The Urbanist is giving away two copies of Battlers and Billionaires



The author of the acclaimed Disconnected, Andrew Leigh, is releasing a new book on 1 July. Thanks to publisher Black Inc., there are two copies of Battlers & Billionaires to give away to readers of The Urbanist.

See below for information on how to enter the giveaway. The two winners will be selected at random, so it’s no effort to enter. And as befits the subject, everyone has an equal chance of winning, whether battler, billionaire or somewhere in between!

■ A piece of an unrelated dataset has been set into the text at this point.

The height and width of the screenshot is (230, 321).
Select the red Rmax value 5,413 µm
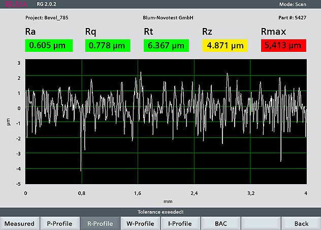[284, 46]
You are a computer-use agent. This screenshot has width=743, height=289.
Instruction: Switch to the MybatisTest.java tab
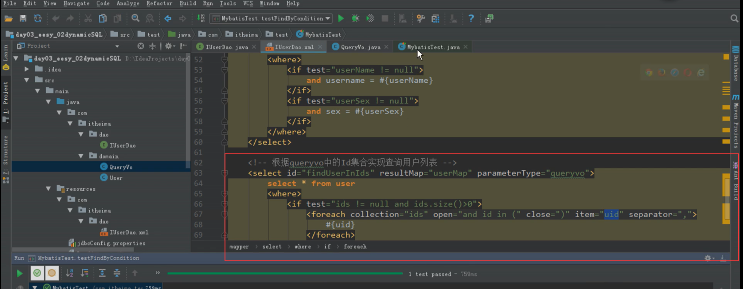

Here’s what the publisher says about Battlers & Billionaires:

Andrew Leigh weaves together vivid stories, interesting history and powerful statistics to discuss why inequality matters – both why it can be good, and why it can be harmful. This is economics writing at its best. For much of the twentieth century economic inequality fell in Australia, yet now it is returning to levels last seen in the 1920s. But this time it is not so much a case of the bottom falling back, as the top accelerating away. Many people argue that inequality at the top end doesn’t matter – and it turns out that countries with more inequality do grow a little faster. Yet on the whole, Leigh shows, growing inequality is a problem for society. Envy is a real human emotion, and more envy is bad for us as a nation. The super-rich can pollute the polity with excessive donations – from the Australian moguls of the 1920s to the Clive Palmers and Gina Rineharts of today. And the bigger the gap between rich and poor, the harder it is for a kid born into a dirt-poor family to make it into the middle class – what some have called ‘the Great Gatsby effect’. Battlers and Billionaires sheds fresh light on what makes Australia distinctive, and what it means to have – and keep – a fair go.

Andrew Leigh’s previous book, Disconnected, explored the issue of social capital and was the prize in a giveaway offered by The Urbanist last year.

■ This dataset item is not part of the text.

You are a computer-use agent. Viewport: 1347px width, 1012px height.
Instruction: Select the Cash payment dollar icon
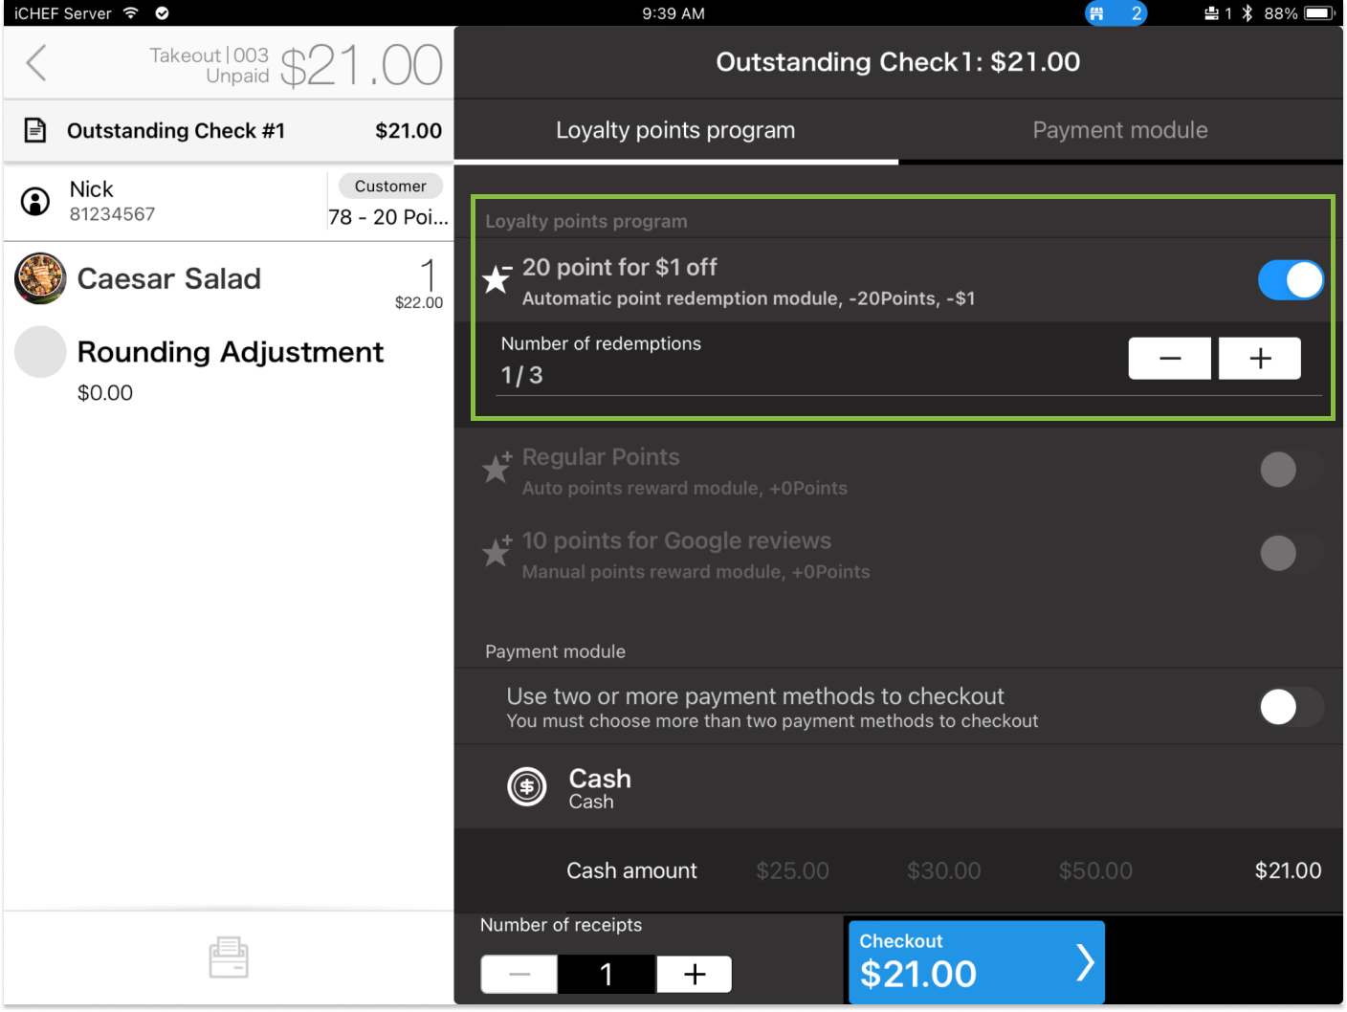tap(526, 787)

He is the federal MP for Fraser and a former economics professor at the Australian National University. He holds a PhD from Harvard where he worked closely with renowned social capital researcher and author of Bowling AloneRobert Putnam. In 2011 he received the Economics Society of Australia’s award for the best Australian economist under forty. He is the author of Disconnected, co-author of Imagining Australia and co-editor of The Prince’s New Clothes.

And here’s what the pundits are saying about Battlers & Billionaires:

‘This is required reading for every Australian who seriously cares about the fair go enduring.’ – Peter FitzSimons

‘Be warned: this book will open your eyes and prick your conscience.’ – Ross Gittins

‘A thought-provoking book which emphasises how far we have strayed from confidently discussing public policies that seek to give meaning to our egalitarian spirit.’ – Laura Tingle

‘This short book is the first in what promises to be a great new series from Black Inc. called “Redbacks”. Leigh makes no bones about the fact that he is writing from a particular political standpoint, but his arguments are lucid, detailed and well-balanced. This book will appeal to readers of quality political commentary such as the Quarterly Essay and it is especially pertinent in an election year.’ – Books+Publishing

To be in the running to win one of the two copies on offer, all you have to do is answer this simple question: If you were a super-billionaire donating $10 billion to the city you live in, what would you want to see it spent on?

Post your answer in the Comments section below. Entries close midnight, Friday 28 June. One entry per person and the books will only be posted within Australia. The publisher will post the prizes direct to the two winners. 

As always, the quality of your nomination has absolutely no bearing whatsoever on whether or not you’ll win. There’s no correct answer – you just can’t be in the running unless you offer an answer of some sort.

The winner will be determined strictly at random. Of course, a little explanation and even a modicum of wit would be appreciated, but isn’t necessary. If you can’t think of an answer, your entry will be valid if you put “I’d ask the nearest politician to distribute my donation as he or she sees fit”.